Third, plaintiffs argued that Orchid should have disclosed that Oppenheimer told potential bidders that the company was not conducting an auction. The Court reiterated that sophisticated buyers knew that they could have indicated their interest in response to Oppenheimer’s inquiries and found that further disclosures would not be material to a stockholder’s decision.
Fourth, plaintiffs argued that Orchid should have disclosed the reasons why its two largest stockholders decided not to enter tender agreements sought by LabCorp in conjunction with the transaction. The Court confirmed that Orchid should not be held responsible for or otherwise required to report on a third-party stockholder’s thought process.
Fifth, plaintiffs alleged that additional details regarding conflicts within the Board over negotiations with LabCorp must be disclosed. Although the Registration Statement did not disclose a preliminary 4-to-2 vote to continue negotiations with LabCorp (with the CEO opposing), the Court found that disclosing the CEO’s opposition to the transaction and his abstention from the final vote put the stockholders on notice that there was disagreement within the Board about whether to proceed.

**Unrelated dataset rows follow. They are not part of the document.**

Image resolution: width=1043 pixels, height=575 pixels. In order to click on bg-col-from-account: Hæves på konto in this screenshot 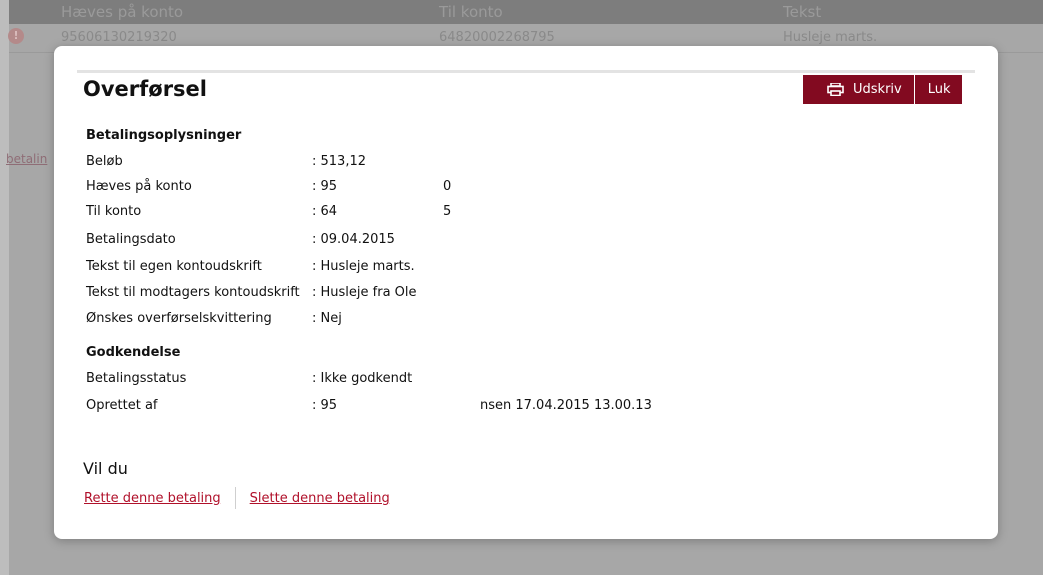, I will do `click(122, 12)`.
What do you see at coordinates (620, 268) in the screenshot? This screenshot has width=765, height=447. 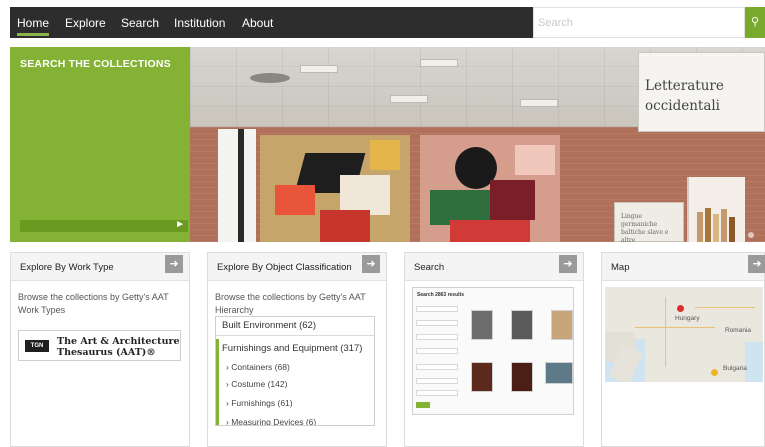 I see `card-title: Map` at bounding box center [620, 268].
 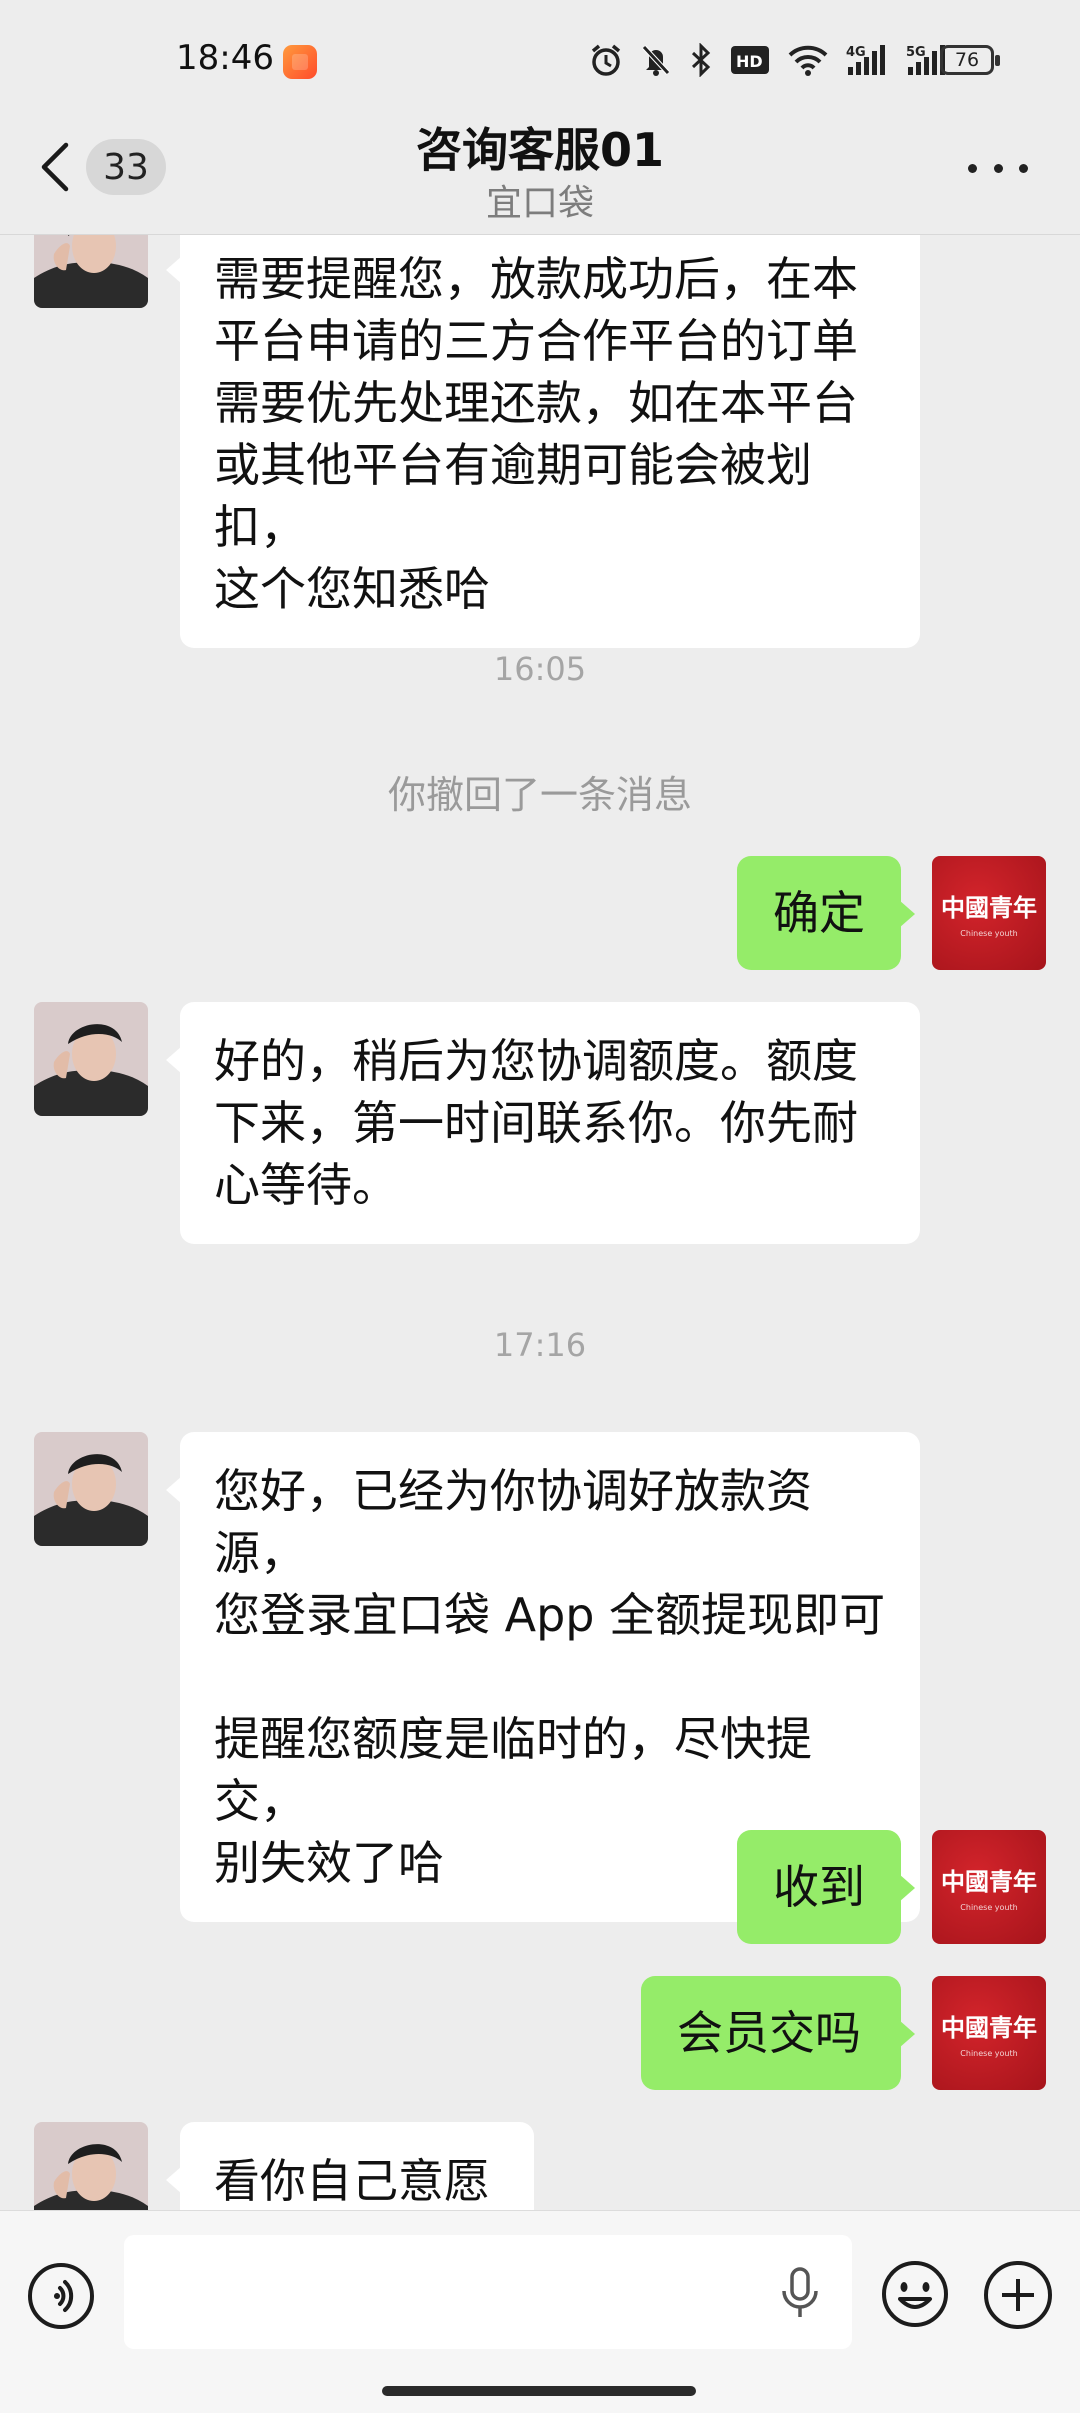 What do you see at coordinates (540, 795) in the screenshot?
I see `recalled-message-note: 你撤回了一条消息` at bounding box center [540, 795].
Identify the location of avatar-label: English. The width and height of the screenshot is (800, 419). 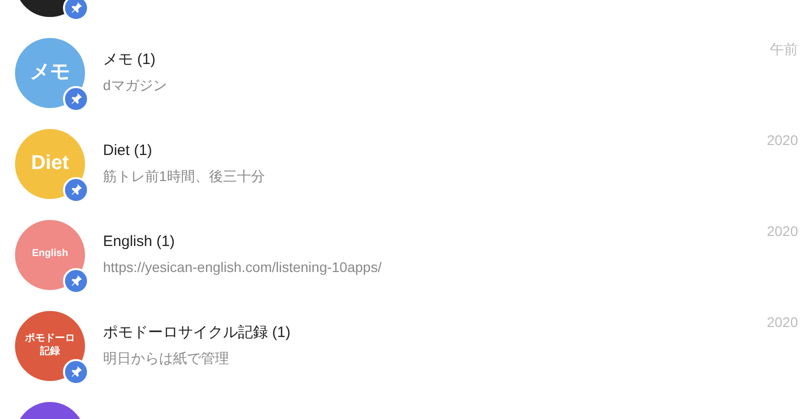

Finding no reasonable probability of success on plaintiffs’ price and process or disclosure claims, the Court briefly commented that the irreparable harm prong counseled against an injunction as well. Finally, in balancing the equities, the Court noted that it should be careful about depriving stockholders of their opportunity to make a choice to tender, especially with a significant premium of 40% to market price, and that this tipped the balance against an injunction.